Panterra Freedom Scooter 60 Volt Mod. a much faster scooter
Wow, first thanks to all the forum posters here. Many of the articles on controller modifications and learning about brushless DC motors helped me with this modification.
The scooter is fantastic to drive now. The acceleration is great and I am going an unconfirmed 42 miles an hour. It's unconfirmed because it's hard to tell how fast your really going with the gauges.
First, I picked up this scooter used, very cheap at ($200.00). This included a brand new 48 volt charger. Given my current financial state I could not afford to drop thousands on a new electric scooter.
I could only acheive a top speed of about 28 m/hr. This was disapointing as most of the roads I need to drive on the speed limits are 45 to 35 m/hr.
I went about taking the controller apart and making the following modifications:
1.) Add a 1.5 inch length of pollished "coat hanger" to the current shunt.
2.) I added solder to the positive and negative traces that feed the FETS to add to their current carrying capacity.
3.) I replaced the capacitor across the FETS.

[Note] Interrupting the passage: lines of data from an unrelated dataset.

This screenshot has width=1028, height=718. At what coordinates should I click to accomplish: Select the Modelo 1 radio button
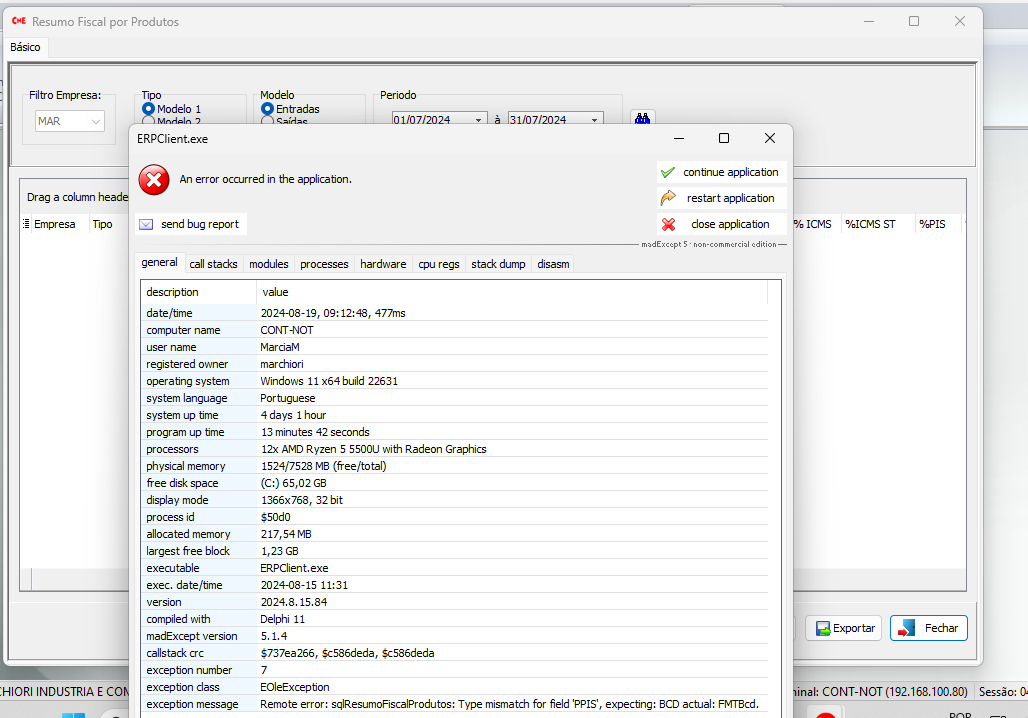(149, 109)
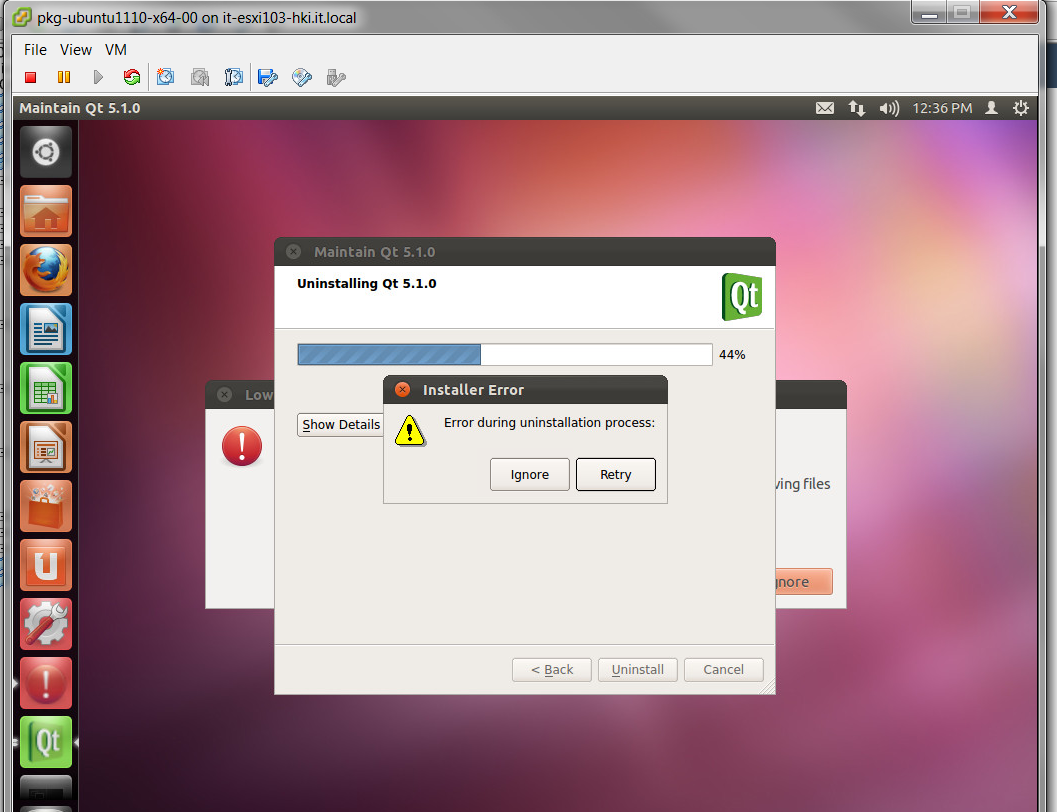1057x812 pixels.
Task: Click the floppy disk connect toolbar icon
Action: (x=267, y=77)
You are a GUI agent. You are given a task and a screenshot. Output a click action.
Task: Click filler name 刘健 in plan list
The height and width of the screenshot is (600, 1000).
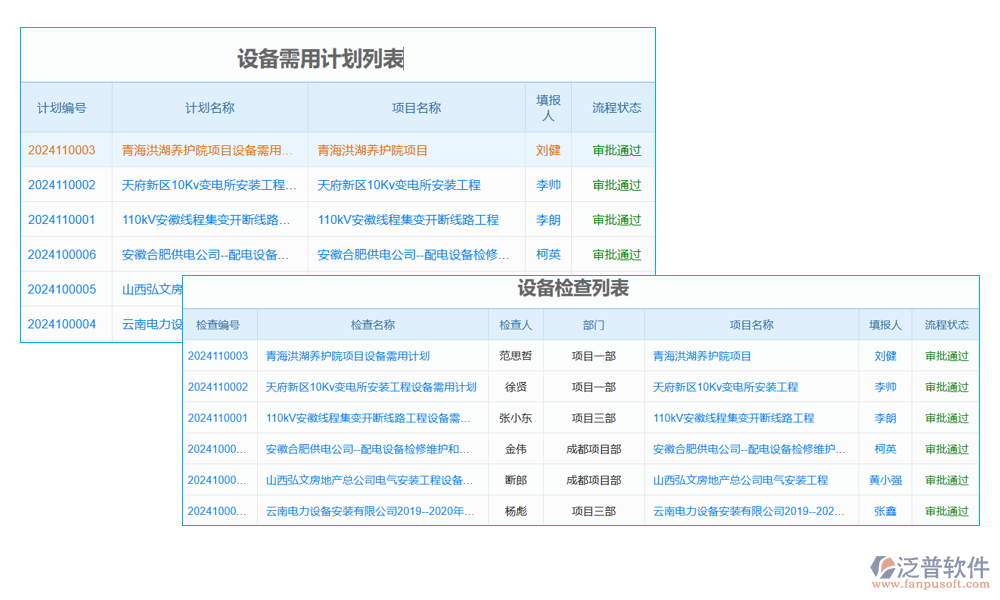[548, 150]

4.) I added an additional wire to the positive and the negative input DC power wires. This was to increase current
carrying capacity and reduce voltage drop.
After making the modifiation to the current shunt I noticed a wonderfull increase in acceleration. I would highly recommend this modification to anyone interested in increasing acceleration.
I was very concerened about the trace thickness and their ability to supply adaquate current to the fets and not burn up a trace when excessive current is present. It is imperitive that if you make the shunt modification that you check to see if the traces can handle it.
In the 60 volt mod of the Panterra Freedom the FETS are only rated for 75 volts. Your charged battery voltage is around 66 volts and all brushless DC motors have a certain amount of back EMF (Electromovive Force). This is esentially Enery in the motor winding that is released and can cause a voltage spike across the FETS and damage them.
In order to be sure my FETS rated at only 75 volts were not damaged I replaced the 63 volt 2200uF capacitor with one much, much larger. A 100volt 15000uf cap. This cap is physically much larger and had to be mounted outside the controller.
The DC power wires of the controller that supply the 60 volts and current to drive the motor are very under sized. The wire from the batterys is a legitamate 10 gauge stranded, but the wire going into the controller would be lucky to be a 14 guage stranded. I added a wire to the positive and negative input, thereby increaseing the current capacity and reducing voltage drop.
In this cheap scooter it is essential that wire guage be increased and connections be improved with solder and elimination of high voltage loss connectors. Voltage = speed = RPM's. Minimizing voltage drop is key.I believe the large capacitor is also providing a valuable service to the controller by providing the quick energy needed so the contoller can quicly respond to throtel demand and provide excellent protection to the FETS when running so close to their rated maximum voltage.
This scooter flys now and is usefull to me on the busy streets. It is a testiment that you don't have to buy an expensive scooter, but definattly need to know how to modify one.
So can you give us any more specs? How fast does it go now at max speed? Did you lose any of the range with the modifications? If I understand correctly, and you added a battery, which kind? Where did you put the extra battery?
Excellent job! You are right in that not only the Panterra, but all the Chinese scooters so far need work and mods. to obtain an acceptable level of performance and reliability.
I didn't know the Panterra'a were brushless.
Stay in touch and tell us how it holds up.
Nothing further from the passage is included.